Recensione-continuazione della polemica del mese
Dorothy Allison, Trash, Il dito e la luna, Milano, 2006, 16,00 € (ed originale 1988)
di Silvia Fraccaro

Trash come “spazzatura” e come vengono definiti i poveri del Sud degli Stati Uniti. “White trash” poi, andando nello specifico, per definire quei bianchi, poveri materialmente e culturalmente, moralmente discutibili, privi di risorse culturali. Gente che perde tutto quel poco che ha per esempio nell’acquisto inutile di un’automobile (http://it.wikipedia.org/wiki/White_trash).

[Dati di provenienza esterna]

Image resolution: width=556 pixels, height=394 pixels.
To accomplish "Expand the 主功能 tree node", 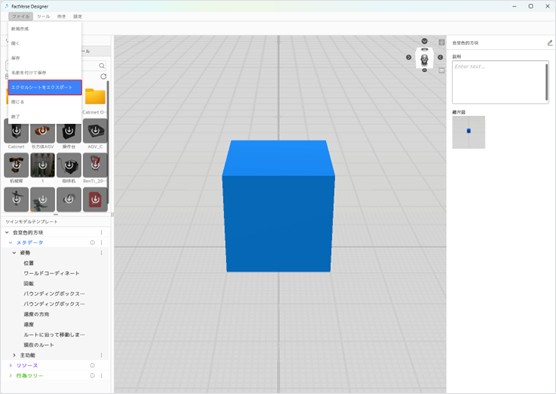I will click(14, 355).
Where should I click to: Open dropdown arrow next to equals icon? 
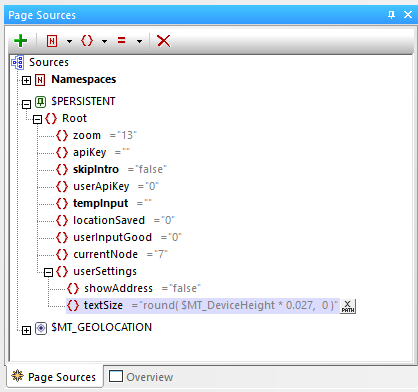[139, 42]
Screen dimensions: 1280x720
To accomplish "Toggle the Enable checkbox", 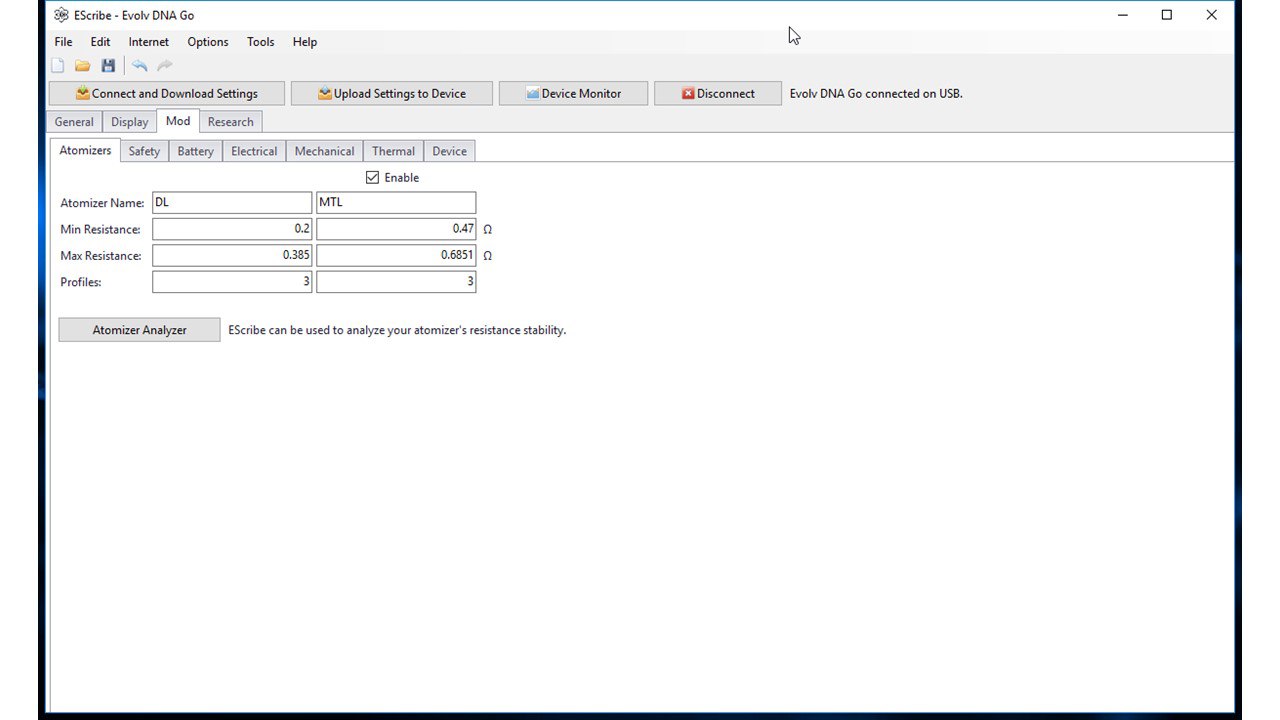I will point(373,178).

Si definisce così Dorothy Allison nell’introduzione a questa raccolta di racconti. Un termine che lei stessa ricorda affibiato alla sua famiglia e che lei quasi rivendica con un moto di ribellione e orgoglio, assieme a quel “dyke”, modo popolare e insultante per dire lesbica, in contrapposizione al più civilizzato “lesbian” connotato di coscienza femminista. E definisce così i suoi personaggi: terribili, moralmente inadeguati, quasi cerebrolesi, spesso stupidi, più frequentemente violenti, anche un po’ rozzi, privi di quelle speranze vitali comunemente condivise dal genere umano. Come i personaggi del racconto che apre la raccolta “Quella carogna venuta dal Tenessee”: storie di bambini che masticano pancetta, cresciuti male in un mondo dove regna l’abuso sessuale spesso in casa, bambini violenti a loro volta, che rubano, che non vanno a scuola, dei piccoli mostri per cui è difficile provare compassione, con degli adulti crudeli, uomini patriarcali e donne sottomesse alla vita casalinga che sfogano la loro prigionia in comportamenti meschini e autolesionisti. Sono “storie dure, scandalose, svergognate, piene di alcool, droga, incesto, violenza, tradimenti, orrori, carognate”. Il lato più sporco e sgradevole dei peggiori incubi.